### DIRECTIONS
Please return the whole listing. Keep each line exactly the same.

### SOURCE MATERIAL
- - - - - - -

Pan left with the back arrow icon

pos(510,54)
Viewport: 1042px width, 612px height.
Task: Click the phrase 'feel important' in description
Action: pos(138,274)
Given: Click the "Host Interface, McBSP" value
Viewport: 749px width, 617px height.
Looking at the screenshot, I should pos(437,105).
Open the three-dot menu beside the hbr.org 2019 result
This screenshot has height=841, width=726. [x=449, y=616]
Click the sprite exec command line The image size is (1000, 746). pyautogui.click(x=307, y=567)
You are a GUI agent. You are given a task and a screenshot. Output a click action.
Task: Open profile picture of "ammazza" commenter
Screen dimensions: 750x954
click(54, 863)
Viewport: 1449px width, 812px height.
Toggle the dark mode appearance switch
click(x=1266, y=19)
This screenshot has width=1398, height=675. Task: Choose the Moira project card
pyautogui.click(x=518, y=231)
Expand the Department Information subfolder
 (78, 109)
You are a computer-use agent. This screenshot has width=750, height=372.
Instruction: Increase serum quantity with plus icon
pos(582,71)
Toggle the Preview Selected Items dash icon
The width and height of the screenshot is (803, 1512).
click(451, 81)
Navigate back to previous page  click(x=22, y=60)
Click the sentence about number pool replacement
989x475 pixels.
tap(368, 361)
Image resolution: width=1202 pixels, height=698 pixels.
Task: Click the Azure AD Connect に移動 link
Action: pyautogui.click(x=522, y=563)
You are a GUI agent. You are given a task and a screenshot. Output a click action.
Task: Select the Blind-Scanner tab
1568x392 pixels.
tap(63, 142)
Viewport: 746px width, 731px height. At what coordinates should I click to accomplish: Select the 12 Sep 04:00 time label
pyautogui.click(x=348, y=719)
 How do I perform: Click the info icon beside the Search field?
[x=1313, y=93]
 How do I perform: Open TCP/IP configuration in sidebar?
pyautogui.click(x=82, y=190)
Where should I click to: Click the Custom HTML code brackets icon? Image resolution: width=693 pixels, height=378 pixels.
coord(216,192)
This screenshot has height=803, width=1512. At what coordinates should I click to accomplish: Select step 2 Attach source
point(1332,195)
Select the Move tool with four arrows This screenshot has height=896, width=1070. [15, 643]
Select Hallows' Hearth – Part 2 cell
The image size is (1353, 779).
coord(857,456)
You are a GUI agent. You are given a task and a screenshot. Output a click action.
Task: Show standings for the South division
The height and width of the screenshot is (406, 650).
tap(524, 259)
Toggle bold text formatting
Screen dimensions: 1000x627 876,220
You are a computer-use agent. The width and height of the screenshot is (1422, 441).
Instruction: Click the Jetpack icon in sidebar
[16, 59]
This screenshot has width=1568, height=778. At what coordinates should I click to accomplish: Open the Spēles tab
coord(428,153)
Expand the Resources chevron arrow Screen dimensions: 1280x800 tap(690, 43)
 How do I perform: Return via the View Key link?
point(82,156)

- - - - - - -

### RESULT
Pan left with the back arrow icon

pos(510,54)
Viewport: 1042px width, 612px height.
Task: Click the phrase 'feel important' in description
Action: pos(138,274)
Given: Click the "Host Interface, McBSP" value
Viewport: 749px width, 617px height.
Looking at the screenshot, I should pos(437,105).
Open the three-dot menu beside the hbr.org 2019 result
This screenshot has height=841, width=726. [x=449, y=616]
Click the sprite exec command line The image size is (1000, 746). pyautogui.click(x=307, y=567)
You are a GUI agent. You are given a task and a screenshot. Output a click action.
Task: Open profile picture of "ammazza" commenter
Screen dimensions: 750x954
click(54, 863)
Viewport: 1449px width, 812px height.
Toggle the dark mode appearance switch
click(x=1266, y=19)
This screenshot has width=1398, height=675. Task: Choose the Moira project card
pyautogui.click(x=518, y=231)
Expand the Department Information subfolder
 (78, 109)
You are a computer-use agent. This screenshot has width=750, height=372.
Instruction: Increase serum quantity with plus icon
pos(582,71)
Toggle the Preview Selected Items dash icon
The width and height of the screenshot is (803, 1512).
click(451, 81)
Navigate back to previous page  click(x=22, y=60)
Click the sentence about number pool replacement
989x475 pixels.
tap(368, 361)
Image resolution: width=1202 pixels, height=698 pixels.
Task: Click the Azure AD Connect に移動 link
Action: pyautogui.click(x=522, y=563)
You are a GUI agent. You are given a task and a screenshot. Output a click action.
Task: Select the Blind-Scanner tab
1568x392 pixels.
tap(63, 142)
Viewport: 746px width, 731px height. At what coordinates should I click to accomplish: Select the 12 Sep 04:00 time label
pyautogui.click(x=348, y=719)
 How do I perform: Click the info icon beside the Search field?
[x=1313, y=93]
 How do I perform: Open TCP/IP configuration in sidebar?
pyautogui.click(x=82, y=190)
Where should I click to: Click the Custom HTML code brackets icon? Image resolution: width=693 pixels, height=378 pixels.
coord(216,192)
This screenshot has height=803, width=1512. At what coordinates should I click to accomplish: Select step 2 Attach source
point(1332,195)
Select the Move tool with four arrows This screenshot has height=896, width=1070. [15, 643]
Select Hallows' Hearth – Part 2 cell
The image size is (1353, 779).
coord(857,456)
You are a GUI agent. You are given a task and a screenshot. Output a click action.
Task: Show standings for the South division
The height and width of the screenshot is (406, 650).
tap(524, 259)
Toggle bold text formatting
Screen dimensions: 1000x627 876,220
You are a computer-use agent. The width and height of the screenshot is (1422, 441).
Instruction: Click the Jetpack icon in sidebar
[16, 59]
This screenshot has width=1568, height=778. At what coordinates should I click to accomplish: Open the Spēles tab
coord(428,153)
Expand the Resources chevron arrow Screen dimensions: 1280x800 tap(690, 43)
 How do I perform: Return via the View Key link?
point(82,156)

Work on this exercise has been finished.